Back to the topic at hand: if AliExpress can do their whole dance around the dispute window but allow you do file one, you are likely going to have to ship it back because that's what the 'manager' sometimes feels like, regardless of what the ODM wanted. This isn't a big deal, but sending stuff take forever if EMS is going to handle it. With Qotom I always use DHL because it's simply not worth the wait to use some slow delivery service. With KSGER (different products) it matters a bit less and I often do take the cheapest option because for me, it's also just cheap volume that matters, and getting 20% DoA really doesn't matter if you simply order twice as much as you might need.
This is also reflected in their weird UEFI setup, they just get the default bare-minimum Aptio/AMI/Whatever IBV toolkit, make it work "just enough" and leave everything else on 'enabled' just in case something might ask for it in the future, even if it doesn't do anything. Technically, they are not wrong to do so, locking down and smoothing over the firmware really doesn't make the product better considering they are industrial use cases and besides signage, networking and data aggregation (the models with 6 COM ports) they really don't target other uses. Some vendors default to "no video" and "boot on power" because they know that 99% of the time the units will run headless and this gets them closer to mimic name brand devices that are ten times as expensive without doing the work. Downside is that you get a lot of people complaining that the device is DoA because the HDMI port doesn't work, and only if it happens a lot they'll modify the defaults and publish a BIOS update in some obscure place with a download speed that reminds you of 1995.

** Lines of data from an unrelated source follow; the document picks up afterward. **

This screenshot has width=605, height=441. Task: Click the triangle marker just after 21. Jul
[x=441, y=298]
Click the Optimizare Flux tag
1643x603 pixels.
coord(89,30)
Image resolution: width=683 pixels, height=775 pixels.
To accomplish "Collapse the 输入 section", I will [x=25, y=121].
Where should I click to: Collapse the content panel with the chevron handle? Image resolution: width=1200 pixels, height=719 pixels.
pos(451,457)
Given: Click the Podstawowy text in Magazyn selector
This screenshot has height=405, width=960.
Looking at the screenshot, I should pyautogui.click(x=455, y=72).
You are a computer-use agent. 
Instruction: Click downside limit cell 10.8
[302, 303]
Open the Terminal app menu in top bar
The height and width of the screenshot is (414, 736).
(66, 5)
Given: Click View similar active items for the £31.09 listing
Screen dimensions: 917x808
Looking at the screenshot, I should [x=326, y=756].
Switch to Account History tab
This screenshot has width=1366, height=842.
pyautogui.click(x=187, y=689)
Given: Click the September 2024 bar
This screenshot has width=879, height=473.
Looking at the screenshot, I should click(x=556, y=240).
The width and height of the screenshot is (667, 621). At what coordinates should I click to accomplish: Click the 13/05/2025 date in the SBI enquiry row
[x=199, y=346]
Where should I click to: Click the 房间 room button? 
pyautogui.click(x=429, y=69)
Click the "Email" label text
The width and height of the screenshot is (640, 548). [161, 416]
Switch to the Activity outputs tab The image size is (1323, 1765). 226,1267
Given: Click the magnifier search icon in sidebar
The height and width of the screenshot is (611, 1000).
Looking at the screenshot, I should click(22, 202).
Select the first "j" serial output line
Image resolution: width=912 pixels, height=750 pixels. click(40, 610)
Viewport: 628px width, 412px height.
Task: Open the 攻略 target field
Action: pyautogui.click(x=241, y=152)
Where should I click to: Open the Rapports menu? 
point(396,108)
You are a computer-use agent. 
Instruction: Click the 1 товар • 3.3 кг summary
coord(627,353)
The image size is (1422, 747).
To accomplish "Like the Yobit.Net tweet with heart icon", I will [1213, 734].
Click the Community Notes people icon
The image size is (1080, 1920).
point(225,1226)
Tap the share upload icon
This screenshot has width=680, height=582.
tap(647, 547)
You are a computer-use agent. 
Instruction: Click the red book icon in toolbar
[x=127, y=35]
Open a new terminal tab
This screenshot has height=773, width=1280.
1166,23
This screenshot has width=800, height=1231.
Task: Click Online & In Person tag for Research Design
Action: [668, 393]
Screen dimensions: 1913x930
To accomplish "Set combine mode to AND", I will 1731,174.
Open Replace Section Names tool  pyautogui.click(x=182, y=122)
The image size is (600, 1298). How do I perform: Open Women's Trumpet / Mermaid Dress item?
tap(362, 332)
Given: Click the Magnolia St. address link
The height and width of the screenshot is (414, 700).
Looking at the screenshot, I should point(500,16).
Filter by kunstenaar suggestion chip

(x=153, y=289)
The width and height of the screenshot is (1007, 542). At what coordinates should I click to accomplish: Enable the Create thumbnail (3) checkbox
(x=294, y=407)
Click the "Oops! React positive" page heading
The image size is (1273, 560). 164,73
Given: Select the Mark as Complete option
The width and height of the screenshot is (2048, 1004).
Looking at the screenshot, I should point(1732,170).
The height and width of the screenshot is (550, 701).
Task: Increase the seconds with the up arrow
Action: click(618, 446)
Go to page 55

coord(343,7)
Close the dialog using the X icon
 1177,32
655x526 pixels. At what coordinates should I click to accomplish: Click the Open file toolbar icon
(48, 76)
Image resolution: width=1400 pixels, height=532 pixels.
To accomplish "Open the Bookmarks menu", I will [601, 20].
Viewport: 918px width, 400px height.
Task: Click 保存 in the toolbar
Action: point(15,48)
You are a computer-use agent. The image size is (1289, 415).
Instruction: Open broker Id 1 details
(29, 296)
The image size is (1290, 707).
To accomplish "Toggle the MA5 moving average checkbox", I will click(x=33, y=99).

But even with all of those drawbacks, if you just order a handful of units, or if you build your own process around it and bulk-order them, it's still a very good choice. When you are in between those points (one or two crates of units, with perhaps some config variations as well) the overhead of getting it to work the way you want it in a repeatable way is going to be a pain in the ass and then going back to your classic HP/Dell/Lenovo vendor might be the way to go. And then there's the contractual obligations if you do them commercially where it might not be an option, and beyond that there's hyperscalers and they just order from Foxconn and Quanta directly and just spec out everything from components selection to QA criteria and deadline/DoA/QA penalties.